ESA confirms asteroid will miss Earth in 2019
Asteroid YB35 safely flew by Earth on 27 March 2014, and was spotted by NASA and observed by the Goldstone Observatory on 20 March 2015. On this day, the asteroid was expected to be in a optimal position so that the observatory could obtain coarse radar images.
Credit: European Space Agency
Asteroid 2006 QV89, a small object 20 to 50 metres in diameter, was in the news lately because of a very small, one-in-7000 chance of impact with Earth on 9 September 2019.
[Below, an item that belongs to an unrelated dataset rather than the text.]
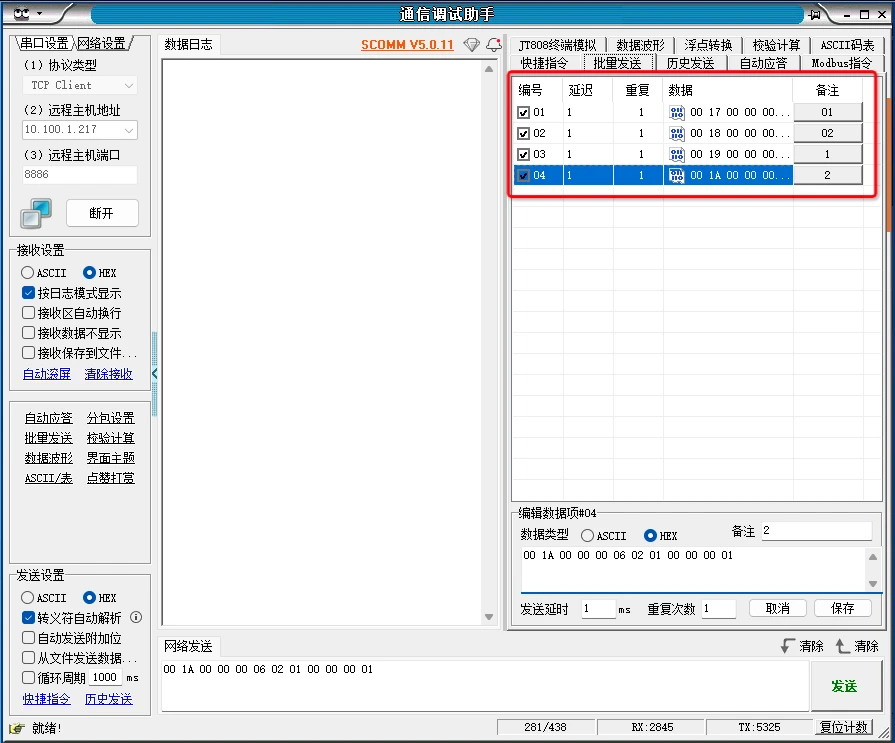Switch to the 历史发送 tab
The image size is (895, 743).
click(x=693, y=62)
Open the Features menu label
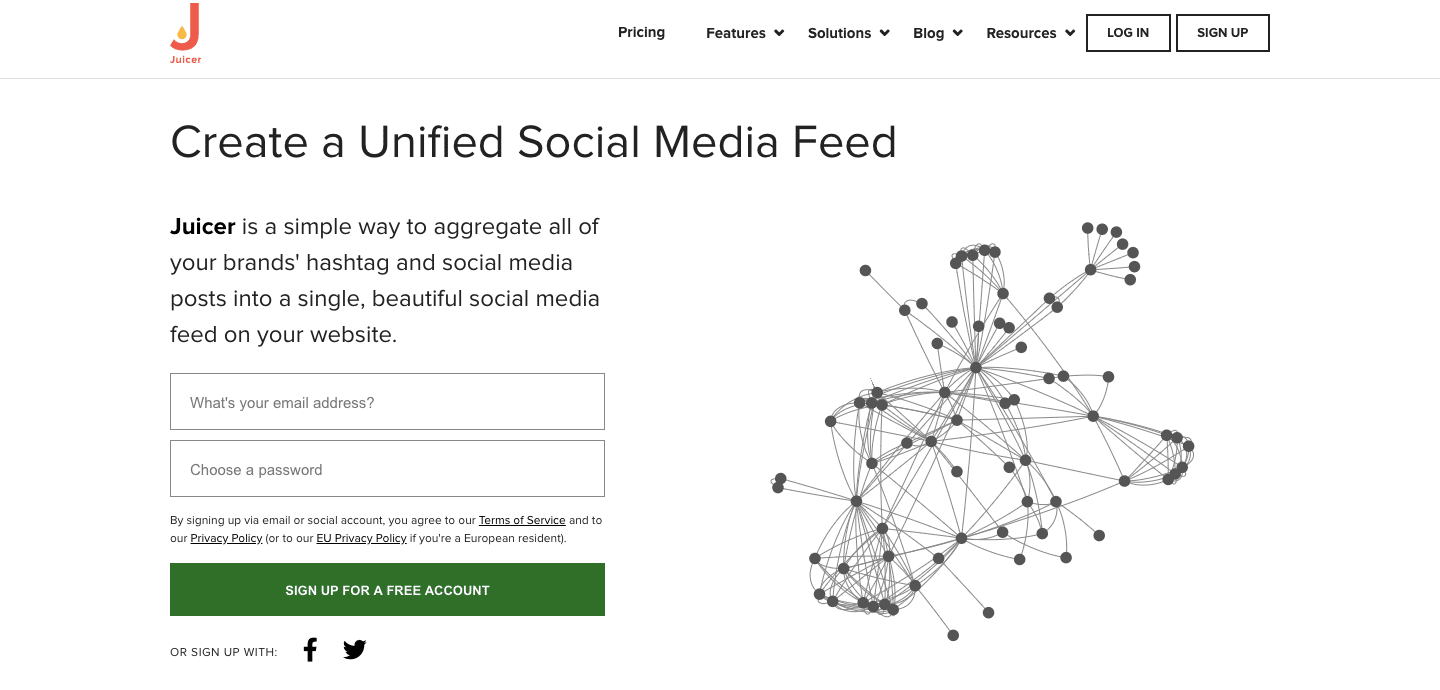The width and height of the screenshot is (1440, 690). (x=735, y=33)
In the first known case of ruling out an asteroid impactthrough a “non-detection,” ESA and the European Southern Observatory have concluded that asteroid 2006 QV89 is not on a collision course this year—and the chance of any future impact is extremely remote.
Catching a glimpse
Asteroids come and go, quite literally, often frustrating astronomers. You can catch sight of a hurtling space rock, take some measurements to narrow down its orbit, and days later it’s gone—potentially remaining unobservable for decades.
In general, when an asteroid is found to have even a tiny chance of impacting Earth, further observations and measurements are taken. These “astrometric” data refine our understanding of the asteroid’s path, improving our understanding of the risk it poses and often excluding any chance of collision altogether.
However, the case of asteroid 2006 QV89 is peculiar. The object was discovered in August 2006 and then observed for only ten days. These observations suggested it had a 1-in-7000 chance of impacting Earth on 9 September 2019.
After the tenth day, the asteroid was unobservable and has not been seen since. Now, after more than a decade, we can predict its position with only very poor accuracy. As a result it is extremely difficult for astronomers to re-observe it, as no one knows exactly where to point a telescope.
Nevertheless, there is a way to obtain the information needed.
Nice to not see you
While we do not know 2006 QV89’s trajectory exactly, we do know where it would appear in the sky if it were on a collision course with our planet. Therefore, we can simply observe this small area of the sky to check that the asteroid is indeed, hopefully, not there.
This way, we have the chance to indirectly exclude any risk of an impact, even without actually seeing the asteroid.
This is precisely what ESA and the European Southern Observatory (ESO) did on 4 and 5 July, as part of the ongoing collaboration between the two organizations to observe high-risk asteroids using ESO’s Very Large Telescope (VLT).